Prof. dr. Mitjan Kalin has received an award for the most prominent research achievements of the University of Ljubljana in 2014
date: 26.06.2015
University of Ljubljana placed the work of prof. dr. Mitjan Kalin entitled Contact nano engineering for molecular control of boundary lubrication and friction, amongst the ten most prominent research achievements in 2014.
The purpose of the event, which opened the University Week, was to emphasise the university’s focus on research and to present those researchers who achieved especially visible results this year.
Prof. dr. Mitjan Kalin and co-workers are studying the relations between wetting and surface energy of lubricants and engineering materials and their effect on adsorption and friction. In the research he has shown that in the interface between lubricant and surface the molecular slip occurs, which importantly influences the friction. This phenomenon that is dependent on the wetting and polar surface energy, was up to now not considered in the tribological models, since it was firstly empirically evaluated by prof. dr. Mitjan Kalin and co-workers. These findings distinctively change the understanding of generic mechanisms of friction of lubricated engineering contacts.
In addition, prof. dr. Mitjan Kalin showed that when discussing oil-lubricated contacts the spreading parameter must be considered, instead of so-far used contact angle, for which he and co-workers derived a new spreading coefficient. With this, he has also explained why it was not possible to determine the functional relation between the wetting and the friction by now.

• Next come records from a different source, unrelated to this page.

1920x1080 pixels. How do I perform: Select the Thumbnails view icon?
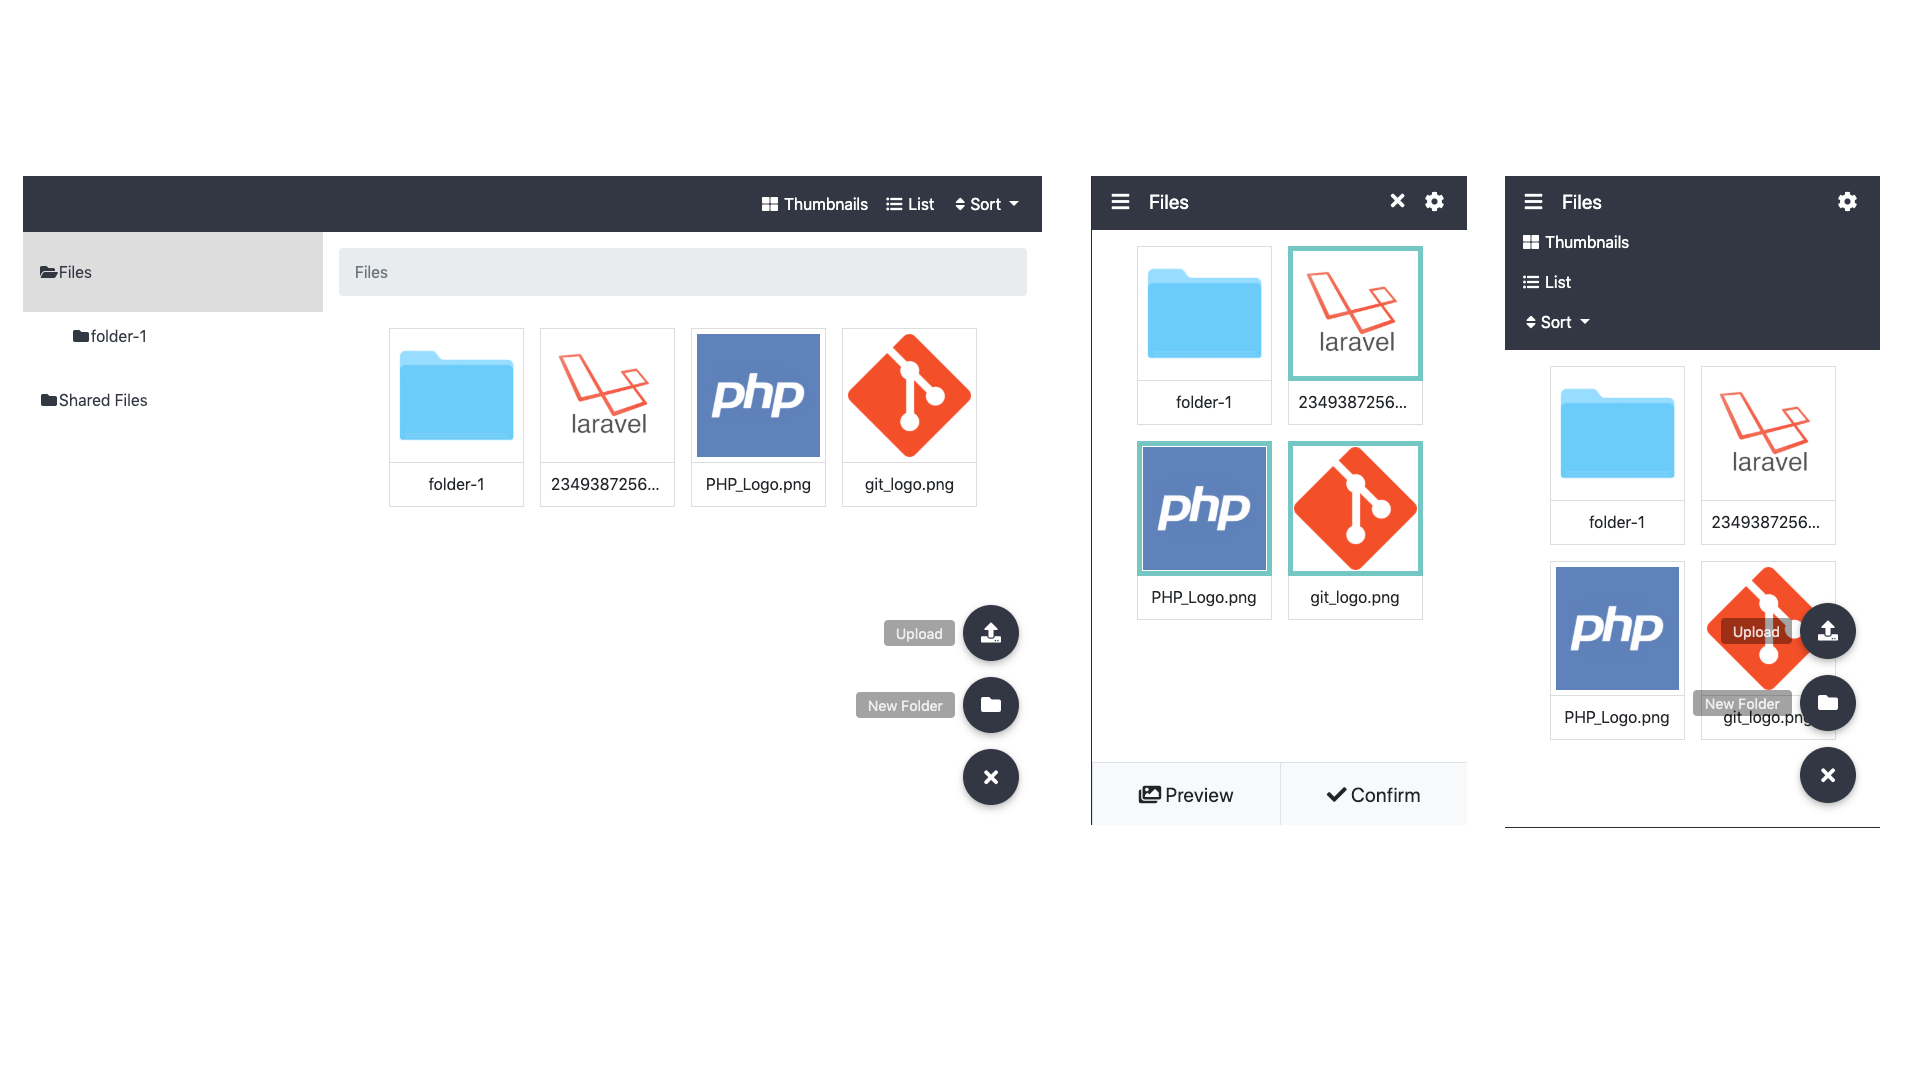769,203
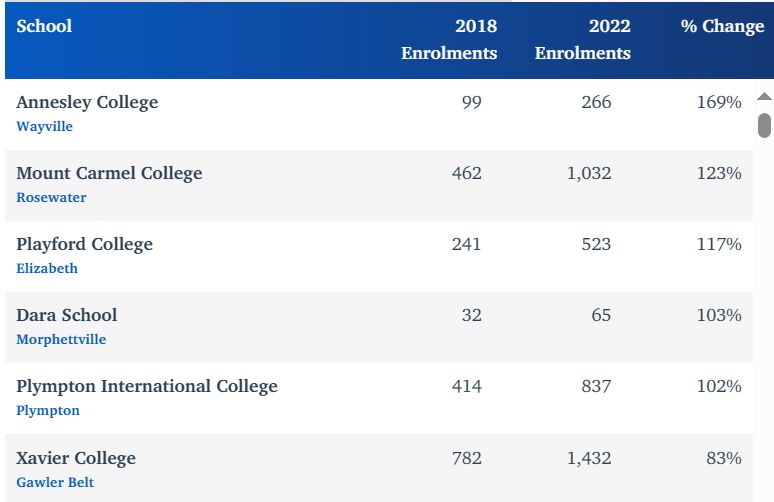
Task: Click the Playford College school name
Action: click(84, 244)
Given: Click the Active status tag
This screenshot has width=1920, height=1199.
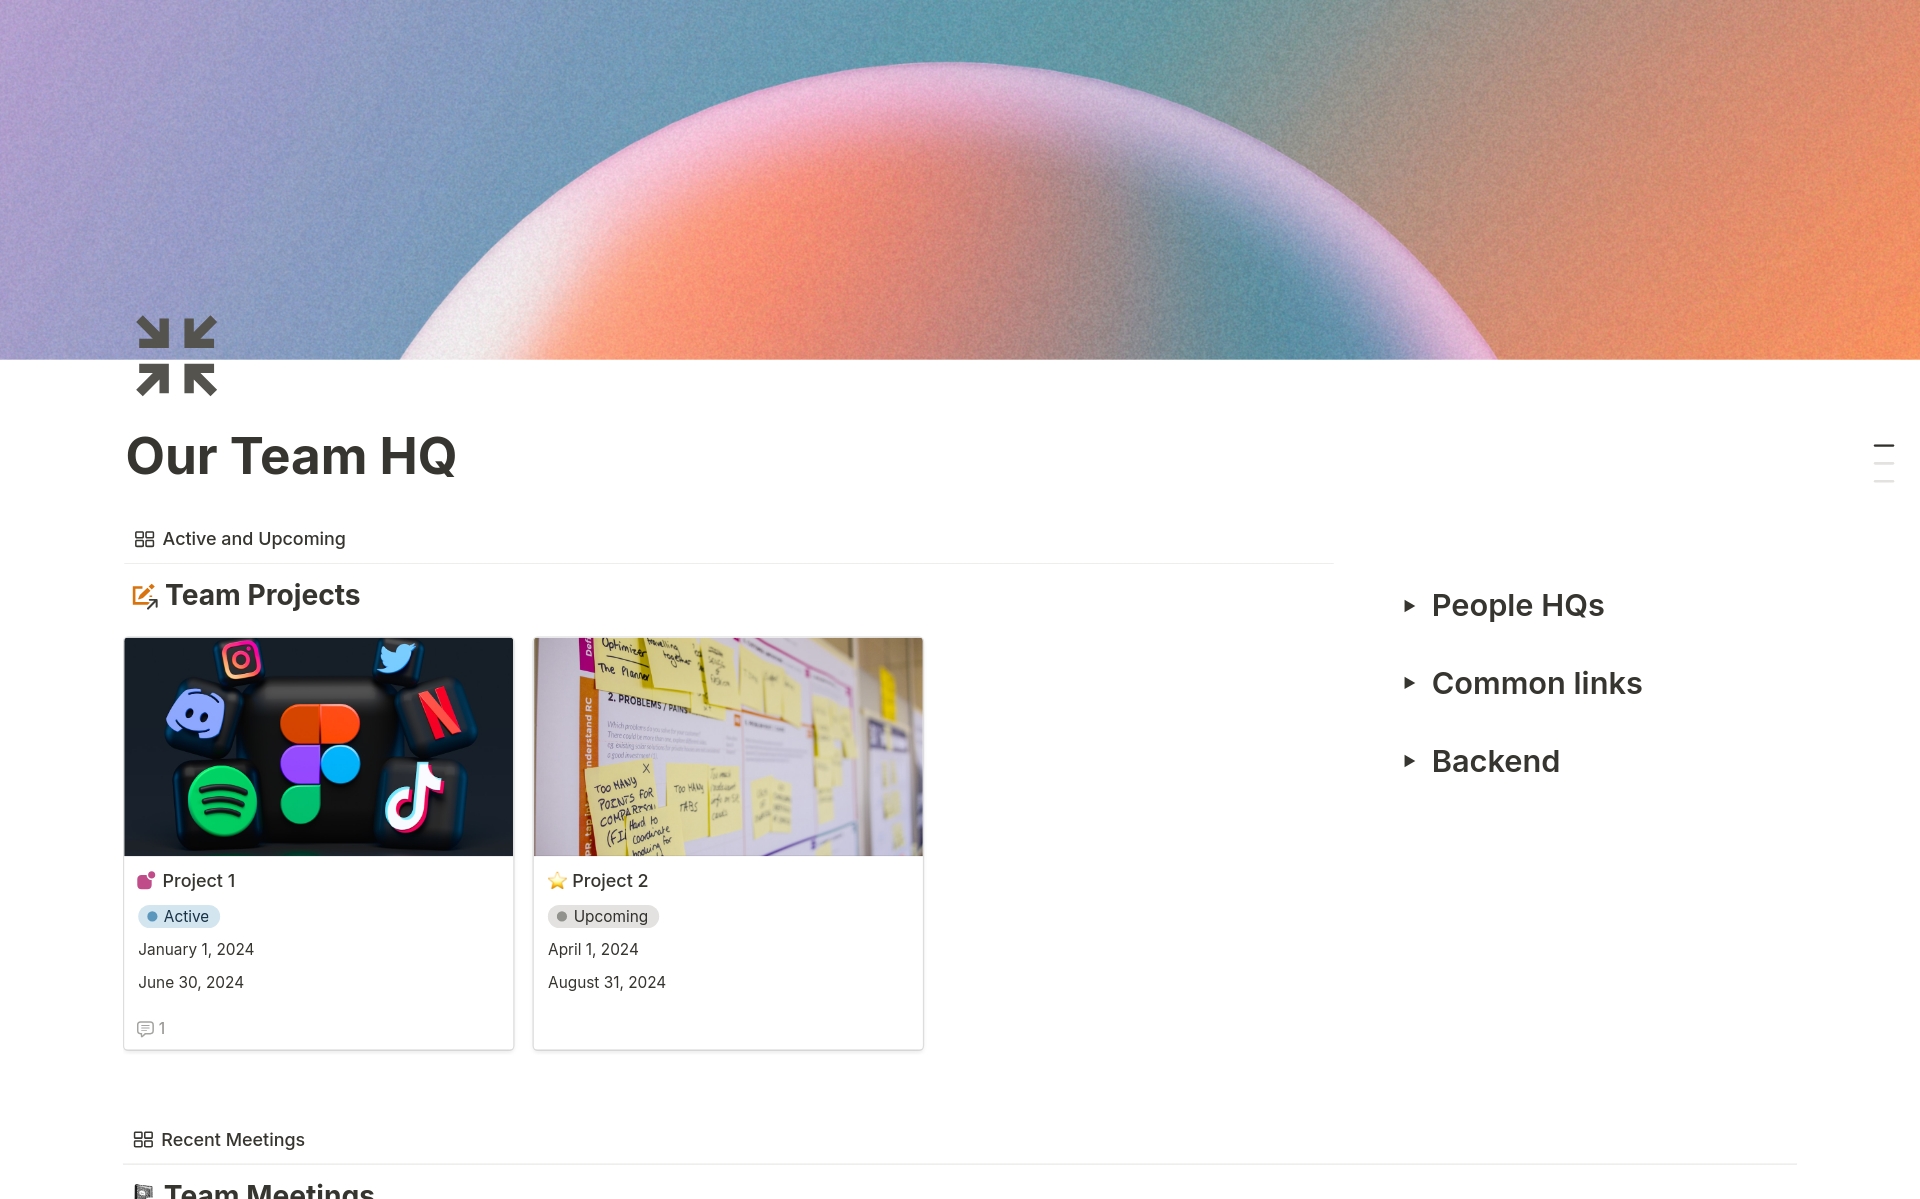Looking at the screenshot, I should [x=179, y=916].
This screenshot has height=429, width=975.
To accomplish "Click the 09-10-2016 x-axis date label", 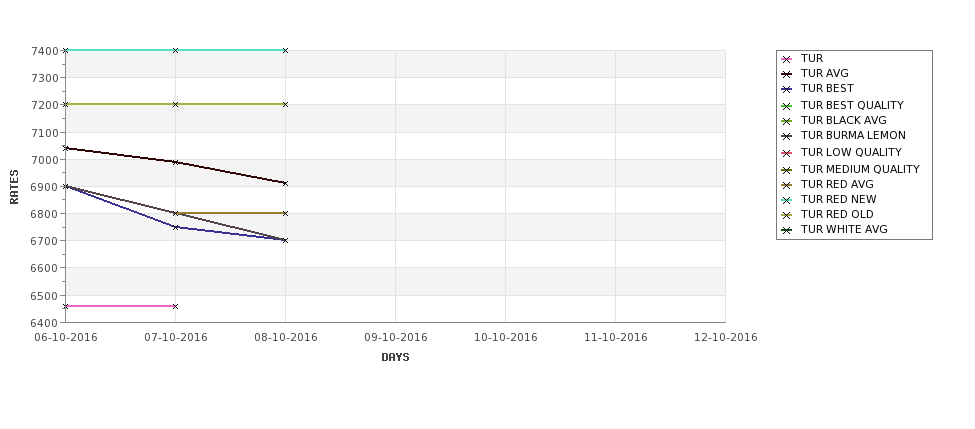I will click(x=395, y=337).
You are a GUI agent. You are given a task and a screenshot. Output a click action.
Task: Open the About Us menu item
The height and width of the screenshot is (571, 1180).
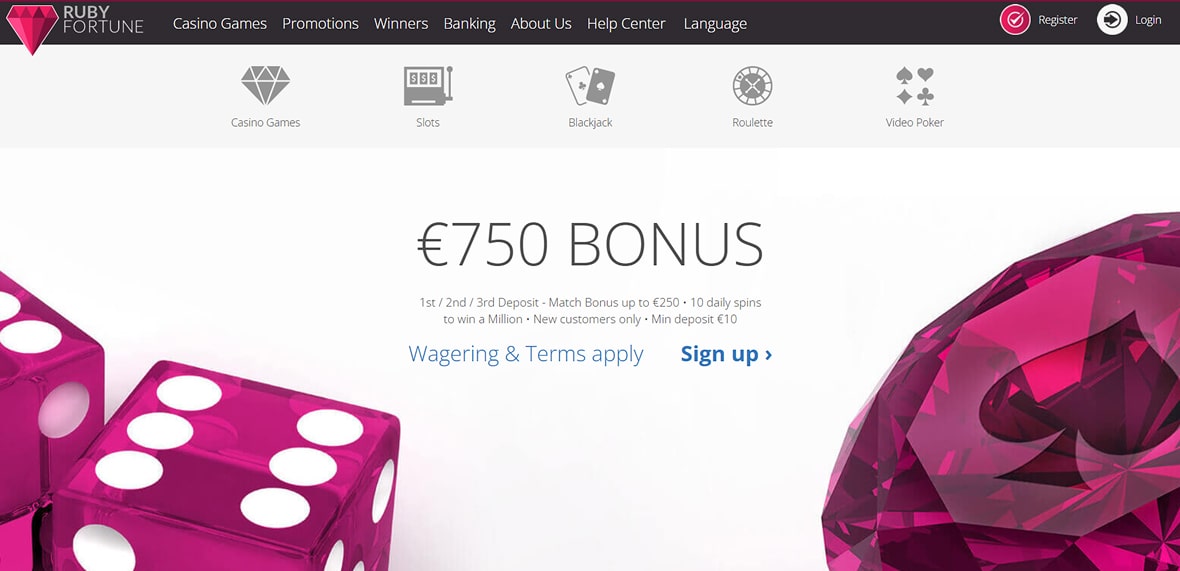541,23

The determination of direct relation between properties of contact surfaces, wetting and friction itself is especially important from the application point of view, since it represents a straightforward tool and criteria for the design of machines and devices with desired lubrication and friction properties.
With such an innovative nano-engineering of advanced surfaces in interfaces prof. dr. Mitjan Kalin with co-workers also achieved up to 60 % lower coefficient of friction compared to conventional contacts under the same conditions, which directly enables outstanding savings of energy in many mechanical systems.